THE TASK:
Please output the data exactly, without omitting anything.
LISTED ENTRIES section start
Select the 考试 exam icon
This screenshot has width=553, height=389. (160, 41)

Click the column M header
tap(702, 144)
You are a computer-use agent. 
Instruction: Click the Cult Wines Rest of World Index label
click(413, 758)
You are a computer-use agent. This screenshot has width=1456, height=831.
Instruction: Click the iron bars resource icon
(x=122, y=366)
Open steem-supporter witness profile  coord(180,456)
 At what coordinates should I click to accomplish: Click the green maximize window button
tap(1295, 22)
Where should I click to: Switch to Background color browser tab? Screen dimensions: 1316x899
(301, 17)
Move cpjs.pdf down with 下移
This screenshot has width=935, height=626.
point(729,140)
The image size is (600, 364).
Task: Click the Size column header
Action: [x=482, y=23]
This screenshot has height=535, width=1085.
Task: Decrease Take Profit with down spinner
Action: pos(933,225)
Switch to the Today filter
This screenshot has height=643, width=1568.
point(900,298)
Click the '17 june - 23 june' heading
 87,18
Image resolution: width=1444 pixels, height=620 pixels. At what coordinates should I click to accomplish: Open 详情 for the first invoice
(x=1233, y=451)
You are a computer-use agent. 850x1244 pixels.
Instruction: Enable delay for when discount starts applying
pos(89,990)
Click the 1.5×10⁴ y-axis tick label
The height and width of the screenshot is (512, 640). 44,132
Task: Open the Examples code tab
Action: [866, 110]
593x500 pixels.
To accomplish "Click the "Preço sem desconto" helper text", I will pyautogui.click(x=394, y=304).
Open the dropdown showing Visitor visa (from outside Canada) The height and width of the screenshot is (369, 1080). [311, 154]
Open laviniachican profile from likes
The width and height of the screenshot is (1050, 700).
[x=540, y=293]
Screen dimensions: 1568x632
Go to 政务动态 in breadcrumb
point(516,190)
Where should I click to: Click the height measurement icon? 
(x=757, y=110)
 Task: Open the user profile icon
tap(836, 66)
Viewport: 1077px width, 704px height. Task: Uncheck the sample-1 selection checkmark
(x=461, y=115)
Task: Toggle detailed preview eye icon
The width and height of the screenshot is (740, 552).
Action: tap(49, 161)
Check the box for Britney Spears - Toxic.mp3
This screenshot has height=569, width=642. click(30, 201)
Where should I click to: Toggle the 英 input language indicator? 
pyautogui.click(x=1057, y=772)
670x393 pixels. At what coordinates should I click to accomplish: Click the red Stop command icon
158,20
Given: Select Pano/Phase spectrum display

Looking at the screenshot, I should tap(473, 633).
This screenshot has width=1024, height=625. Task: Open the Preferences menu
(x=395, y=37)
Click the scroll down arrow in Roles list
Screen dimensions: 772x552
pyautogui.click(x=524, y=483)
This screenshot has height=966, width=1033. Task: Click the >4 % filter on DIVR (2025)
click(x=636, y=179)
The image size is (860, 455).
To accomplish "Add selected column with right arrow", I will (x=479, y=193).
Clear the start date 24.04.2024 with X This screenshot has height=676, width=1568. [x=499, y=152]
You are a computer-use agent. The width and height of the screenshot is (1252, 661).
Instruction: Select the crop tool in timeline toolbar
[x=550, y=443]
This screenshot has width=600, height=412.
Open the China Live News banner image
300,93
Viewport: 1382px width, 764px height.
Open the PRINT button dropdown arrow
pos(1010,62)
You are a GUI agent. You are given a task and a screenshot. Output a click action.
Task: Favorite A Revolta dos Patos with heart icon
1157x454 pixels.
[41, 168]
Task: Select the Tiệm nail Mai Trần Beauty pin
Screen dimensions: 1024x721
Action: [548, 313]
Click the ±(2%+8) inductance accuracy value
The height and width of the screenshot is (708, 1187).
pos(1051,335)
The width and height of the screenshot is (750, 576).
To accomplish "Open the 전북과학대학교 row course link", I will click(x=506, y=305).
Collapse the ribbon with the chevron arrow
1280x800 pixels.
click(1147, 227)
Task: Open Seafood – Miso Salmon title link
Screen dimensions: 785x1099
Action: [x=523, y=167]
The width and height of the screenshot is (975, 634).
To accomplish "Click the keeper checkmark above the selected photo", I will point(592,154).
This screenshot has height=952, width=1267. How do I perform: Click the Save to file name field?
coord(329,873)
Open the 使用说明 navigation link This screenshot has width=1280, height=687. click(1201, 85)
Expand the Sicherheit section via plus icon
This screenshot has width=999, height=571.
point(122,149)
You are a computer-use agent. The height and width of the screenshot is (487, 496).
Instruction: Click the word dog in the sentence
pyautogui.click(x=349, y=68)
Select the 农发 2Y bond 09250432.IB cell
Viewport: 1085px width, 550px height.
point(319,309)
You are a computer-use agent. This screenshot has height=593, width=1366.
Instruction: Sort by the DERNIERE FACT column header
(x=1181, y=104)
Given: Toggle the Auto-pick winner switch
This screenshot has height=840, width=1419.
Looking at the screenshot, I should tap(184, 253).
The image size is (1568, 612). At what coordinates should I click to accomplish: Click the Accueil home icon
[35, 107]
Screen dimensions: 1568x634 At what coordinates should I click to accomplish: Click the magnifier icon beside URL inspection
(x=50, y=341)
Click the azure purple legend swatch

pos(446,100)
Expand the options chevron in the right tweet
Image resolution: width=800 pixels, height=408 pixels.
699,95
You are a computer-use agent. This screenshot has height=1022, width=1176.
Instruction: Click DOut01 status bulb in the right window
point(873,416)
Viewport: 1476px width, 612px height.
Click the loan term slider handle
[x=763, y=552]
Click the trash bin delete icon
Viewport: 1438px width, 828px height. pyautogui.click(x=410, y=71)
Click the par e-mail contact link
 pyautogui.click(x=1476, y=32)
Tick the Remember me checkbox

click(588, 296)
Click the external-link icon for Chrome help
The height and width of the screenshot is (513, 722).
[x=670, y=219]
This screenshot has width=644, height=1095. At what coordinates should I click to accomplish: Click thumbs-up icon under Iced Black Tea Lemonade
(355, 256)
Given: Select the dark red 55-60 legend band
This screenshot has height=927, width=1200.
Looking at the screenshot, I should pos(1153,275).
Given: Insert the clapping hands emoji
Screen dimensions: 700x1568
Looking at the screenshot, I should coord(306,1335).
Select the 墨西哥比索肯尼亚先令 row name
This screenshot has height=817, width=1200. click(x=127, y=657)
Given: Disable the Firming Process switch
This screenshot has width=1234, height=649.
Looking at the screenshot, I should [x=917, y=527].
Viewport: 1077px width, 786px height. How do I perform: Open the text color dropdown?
LISTED ENTRIES section end
WRITTEN ANSWER:
Select the 考试 exam icon
This screenshot has width=553, height=389. (160, 41)

Click the column M header
tap(702, 144)
You are a computer-use agent. 
Instruction: Click the Cult Wines Rest of World Index label
click(413, 758)
You are a computer-use agent. This screenshot has width=1456, height=831.
Instruction: Click the iron bars resource icon
(x=122, y=366)
Open steem-supporter witness profile  coord(180,456)
 At what coordinates should I click to accomplish: Click the green maximize window button
tap(1295, 22)
Where should I click to: Switch to Background color browser tab? Screen dimensions: 1316x899
(301, 17)
Move cpjs.pdf down with 下移
This screenshot has width=935, height=626.
point(729,140)
The image size is (600, 364).
Task: Click the Size column header
Action: [x=482, y=23]
This screenshot has height=535, width=1085.
Task: Decrease Take Profit with down spinner
Action: pos(933,225)
Switch to the Today filter
This screenshot has height=643, width=1568.
point(900,298)
Click the '17 june - 23 june' heading
 87,18
Image resolution: width=1444 pixels, height=620 pixels. At what coordinates should I click to accomplish: Open 详情 for the first invoice
(x=1233, y=451)
You are a computer-use agent. 850x1244 pixels.
Instruction: Enable delay for when discount starts applying
pos(89,990)
Click the 1.5×10⁴ y-axis tick label
The height and width of the screenshot is (512, 640). 44,132
Task: Open the Examples code tab
Action: [866, 110]
593x500 pixels.
To accomplish "Click the "Preço sem desconto" helper text", I will pyautogui.click(x=394, y=304).
Open the dropdown showing Visitor visa (from outside Canada) The height and width of the screenshot is (369, 1080). [311, 154]
Open laviniachican profile from likes
The width and height of the screenshot is (1050, 700).
[x=540, y=293]
Screen dimensions: 1568x632
Go to 政务动态 in breadcrumb
point(516,190)
Where should I click to: Click the height measurement icon? 
(x=757, y=110)
 Task: Open the user profile icon
tap(836, 66)
Viewport: 1077px width, 704px height. Task: Uncheck the sample-1 selection checkmark
(x=461, y=115)
Task: Toggle detailed preview eye icon
The width and height of the screenshot is (740, 552).
Action: tap(49, 161)
Check the box for Britney Spears - Toxic.mp3
This screenshot has height=569, width=642. click(30, 201)
Where should I click to: Toggle the 英 input language indicator? 
pyautogui.click(x=1057, y=772)
670x393 pixels. At what coordinates should I click to accomplish: Click the red Stop command icon
158,20
Given: Select Pano/Phase spectrum display

Looking at the screenshot, I should tap(473, 633).
This screenshot has width=1024, height=625. Task: Open the Preferences menu
(x=395, y=37)
Click the scroll down arrow in Roles list
Screen dimensions: 772x552
pyautogui.click(x=524, y=483)
This screenshot has height=966, width=1033. Task: Click the >4 % filter on DIVR (2025)
click(x=636, y=179)
The image size is (860, 455).
To accomplish "Add selected column with right arrow", I will (x=479, y=193).
Clear the start date 24.04.2024 with X This screenshot has height=676, width=1568. [x=499, y=152]
You are a computer-use agent. The width and height of the screenshot is (1252, 661).
Instruction: Select the crop tool in timeline toolbar
[x=550, y=443]
This screenshot has width=600, height=412.
Open the China Live News banner image
300,93
Viewport: 1382px width, 764px height.
Open the PRINT button dropdown arrow
pos(1010,62)
You are a GUI agent. You are given a task and a screenshot. Output a click action.
Task: Favorite A Revolta dos Patos with heart icon
1157x454 pixels.
[41, 168]
Task: Select the Tiệm nail Mai Trần Beauty pin
Screen dimensions: 1024x721
Action: [548, 313]
Click the ±(2%+8) inductance accuracy value
The height and width of the screenshot is (708, 1187).
pos(1051,335)
The width and height of the screenshot is (750, 576).
To accomplish "Open the 전북과학대학교 row course link", I will click(x=506, y=305).
Collapse the ribbon with the chevron arrow
1280x800 pixels.
click(1147, 227)
Task: Open Seafood – Miso Salmon title link
Screen dimensions: 785x1099
Action: [x=523, y=167]
The width and height of the screenshot is (975, 634).
To accomplish "Click the keeper checkmark above the selected photo", I will point(592,154).
This screenshot has height=952, width=1267. How do I perform: Click the Save to file name field?
coord(329,873)
Open the 使用说明 navigation link This screenshot has width=1280, height=687. click(1201, 85)
Expand the Sicherheit section via plus icon
This screenshot has width=999, height=571.
point(122,149)
You are a computer-use agent. The height and width of the screenshot is (487, 496).
Instruction: Click the word dog in the sentence
pyautogui.click(x=349, y=68)
Select the 农发 2Y bond 09250432.IB cell
Viewport: 1085px width, 550px height.
point(319,309)
You are a computer-use agent. This screenshot has height=593, width=1366.
Instruction: Sort by the DERNIERE FACT column header
(x=1181, y=104)
Given: Toggle the Auto-pick winner switch
This screenshot has height=840, width=1419.
Looking at the screenshot, I should tap(184, 253).
The image size is (1568, 612). At what coordinates should I click to accomplish: Click the Accueil home icon
[35, 107]
Screen dimensions: 1568x634 At what coordinates should I click to accomplish: Click the magnifier icon beside URL inspection
(x=50, y=341)
Click the azure purple legend swatch

pos(446,100)
Expand the options chevron in the right tweet
Image resolution: width=800 pixels, height=408 pixels.
699,95
You are a computer-use agent. This screenshot has height=1022, width=1176.
Instruction: Click DOut01 status bulb in the right window
point(873,416)
Viewport: 1476px width, 612px height.
Click the loan term slider handle
[x=763, y=552]
Click the trash bin delete icon
Viewport: 1438px width, 828px height. pyautogui.click(x=410, y=71)
Click the par e-mail contact link
 pyautogui.click(x=1476, y=32)
Tick the Remember me checkbox

click(588, 296)
Click the external-link icon for Chrome help
The height and width of the screenshot is (513, 722).
[x=670, y=219]
This screenshot has width=644, height=1095. At what coordinates should I click to accomplish: Click thumbs-up icon under Iced Black Tea Lemonade
(355, 256)
Given: Select the dark red 55-60 legend band
This screenshot has height=927, width=1200.
Looking at the screenshot, I should pos(1153,275).
Given: Insert the clapping hands emoji
Screen dimensions: 700x1568
Looking at the screenshot, I should coord(306,1335).
Select the 墨西哥比索肯尼亚先令 row name
This screenshot has height=817, width=1200. click(x=127, y=657)
Given: Disable the Firming Process switch
This screenshot has width=1234, height=649.
Looking at the screenshot, I should [x=917, y=527].
Viewport: 1077px width, 786px height. How do I perform: Open the text color dropdown?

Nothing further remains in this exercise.